The Android mobile platform is a runaway smash hit with users around the world. Research firm Gartner has released a report predicting that nearly half the world’s smartphones will run Android by the end of 2012.
But a backlash has been developing in recent months from developers over Google’s perceived reluctance to release its latest Android code, encapsulated in an article in Business Week that described “a scenario where Google could have total control over what sort of tweaking can be done to Android’s user interface and that soon Google would begin dictating which chipsets are best optimised for their operating system and should be used”.
The issue was addressed by Google vice president of engineering Andy Rubin in an “attempt to set the record straight”.
Writing on the Android Developer’s Blog, Rubin began by saying that “The Android community has grown tremendously since the launch of the first Android device in October 2008, but throughout we’ve remained committed to fostering the development of an open platform for the mobile industry and beyond”.
Rubin went on to say that “device makers are free to modify Android to customise any range of features for Android devices. This enables device makers to support the unique and differentiating functionality of their products.” But he explains that developing for Android is not without some restrictions, as “we do require the device to conform with some basic compatibility requirements”.
PCWorld elaborates on the issue, saying “given the fully closed nature of Apple’s competing iOS platform, Android’s relative openness has always been one of its greatest assets and distinguishing features. The platform has never been as open as Linux is, to be sure, but it has enabled far more customisation, innovation and consumer choice than a completely proprietary strategy ever could.”
It’s an important issue because technology tends to standardise around the dominant platform, which looks to be Android for the foreseeable future. Business Insider explains how “developers building products designed to work with the platform devote more and more of their energy to the platform. The reward for building and working with other platforms, meanwhile, drops, and gradually developers stop developing for them.”

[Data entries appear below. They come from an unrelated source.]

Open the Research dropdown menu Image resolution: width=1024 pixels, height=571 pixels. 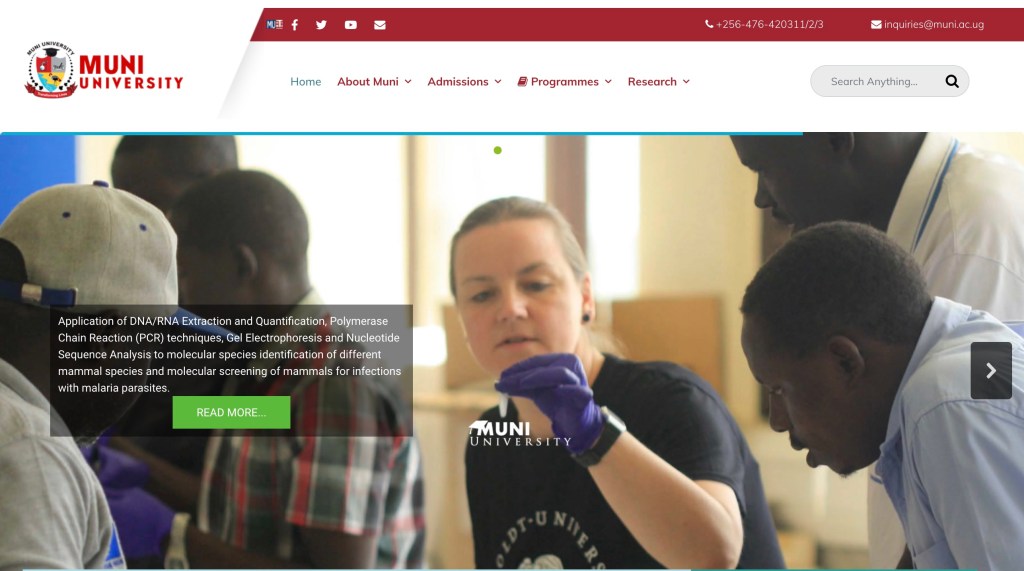point(658,82)
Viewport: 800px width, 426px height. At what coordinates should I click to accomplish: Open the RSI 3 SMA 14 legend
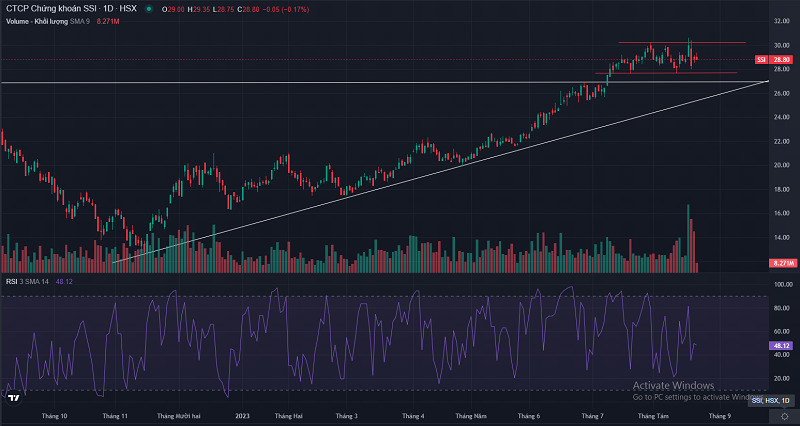click(x=31, y=281)
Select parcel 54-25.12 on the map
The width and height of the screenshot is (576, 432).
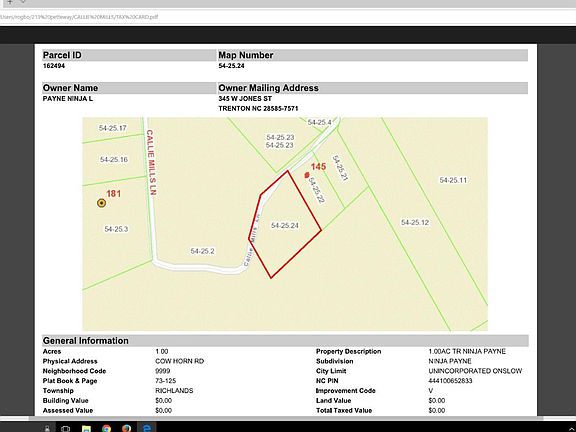click(x=415, y=222)
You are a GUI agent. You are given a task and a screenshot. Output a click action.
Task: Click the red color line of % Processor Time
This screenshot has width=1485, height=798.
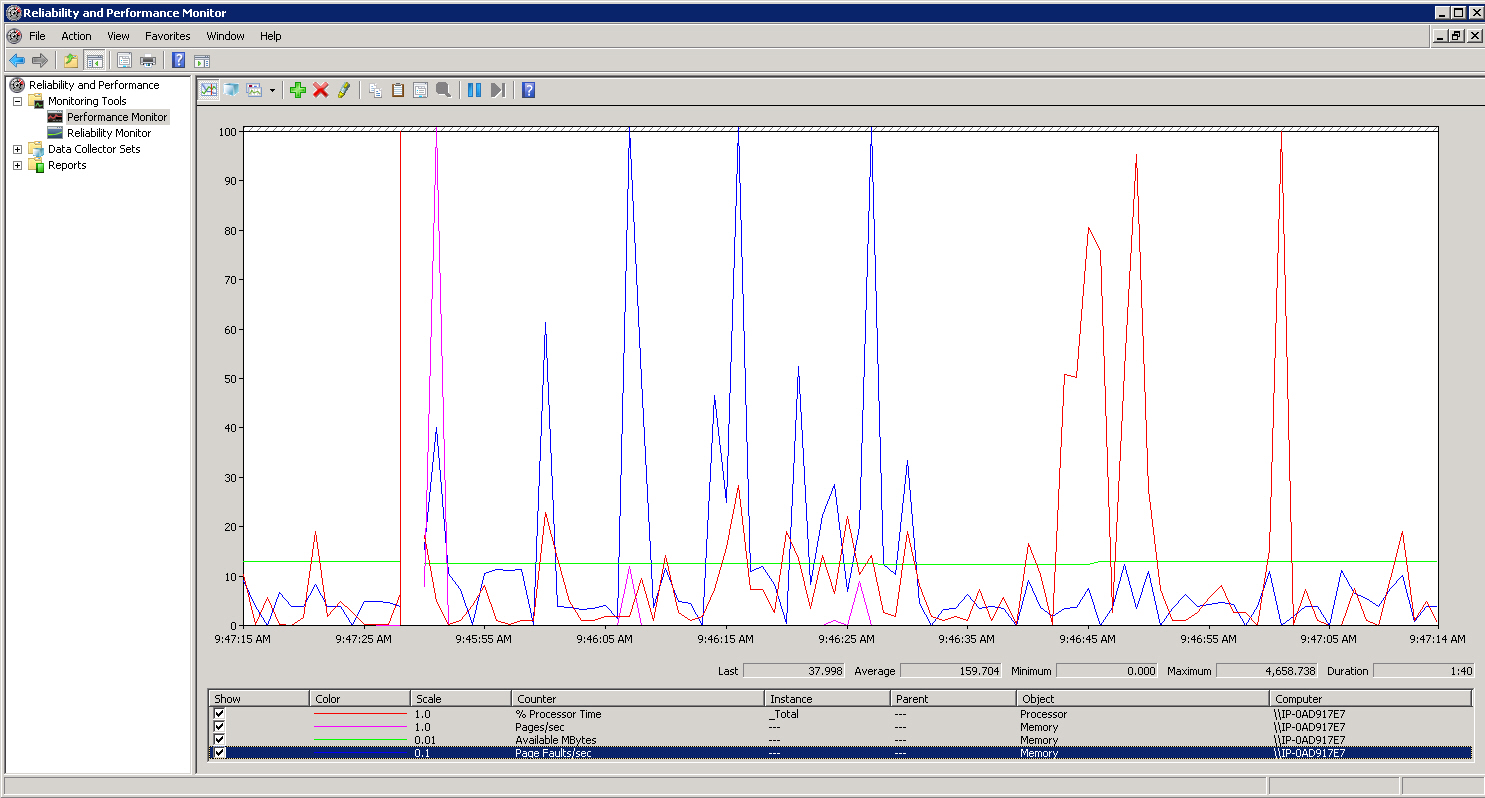[x=360, y=714]
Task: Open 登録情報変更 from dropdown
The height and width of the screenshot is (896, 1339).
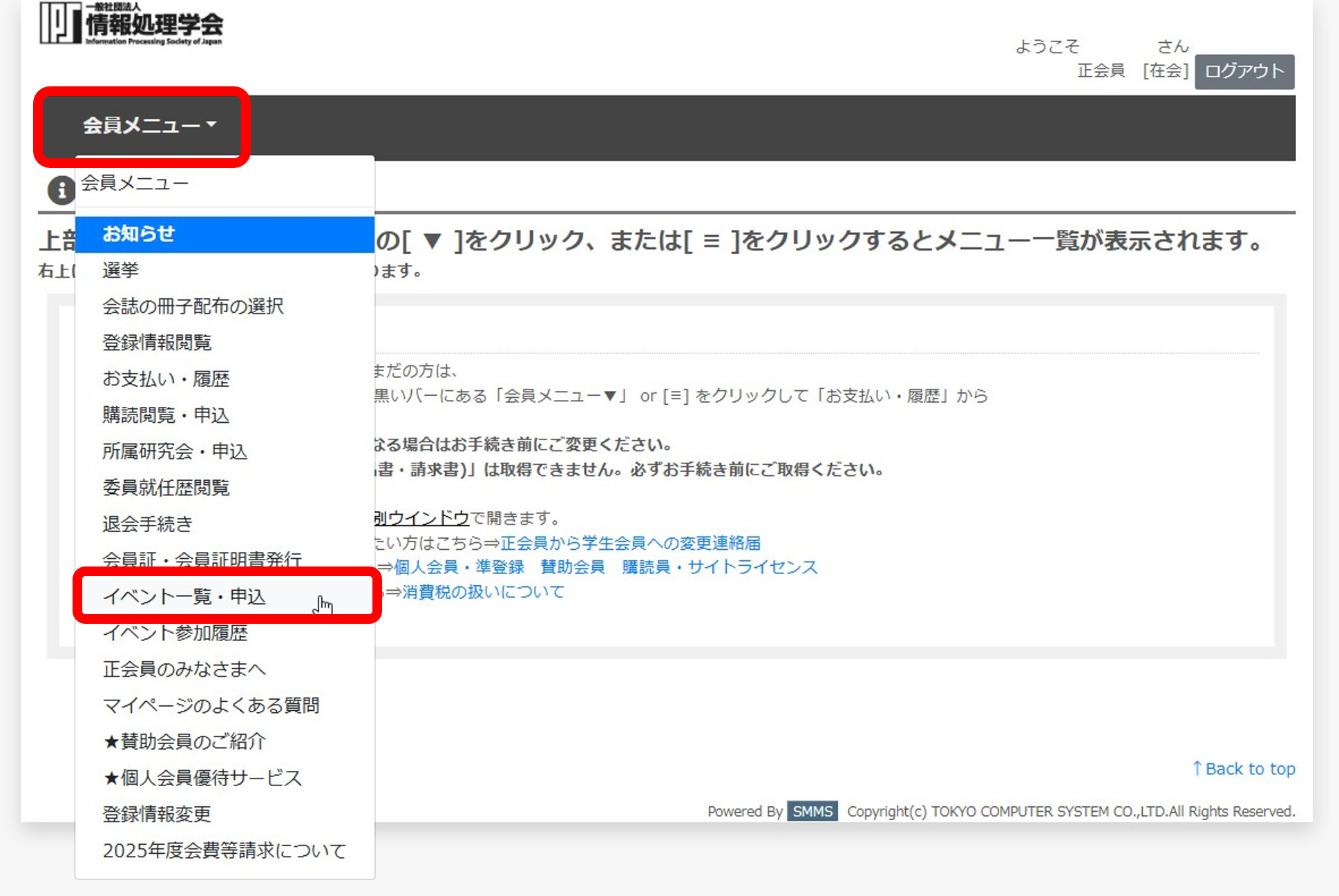Action: [157, 814]
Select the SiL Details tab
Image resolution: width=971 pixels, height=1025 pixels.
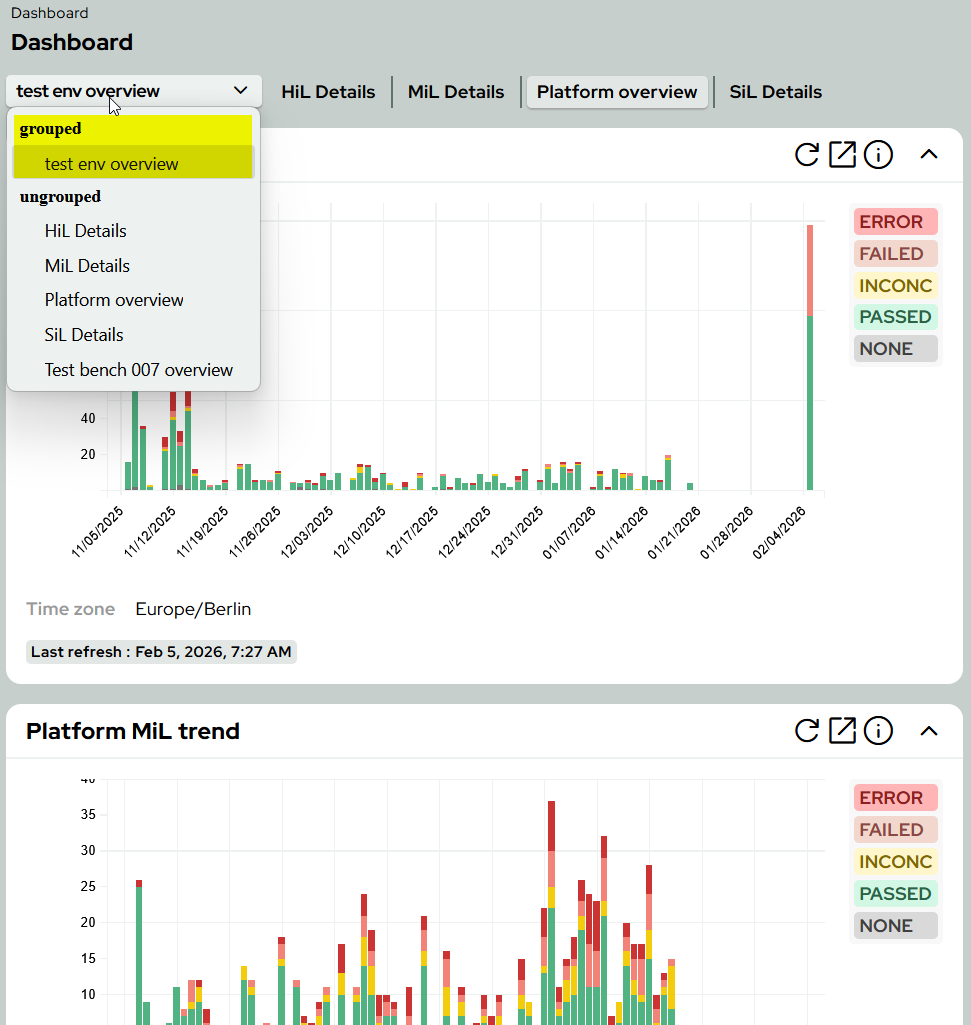pyautogui.click(x=775, y=91)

Rubin finished his blog post in a reassuring manner, saying that “we continue to be an open source platform and will continue releasing source code when it is ready. As I write this the Android team is still hard at work to bring all the new Honeycomb features to phones. As soon as this work is completed, we’ll publish the code. This temporary delay does not represent a change in strategy. We remain firmly committed to providing Android as an open source platform across many device types.”
So the takeaway from all of this is that you shouldn’t believe every little rumour you hear about Google, and consumers should rest assured in the belief that all the incredible things currently in development for the Honeycomb-version of Android will most likely be coming to your mobile device in the not-too-distant future.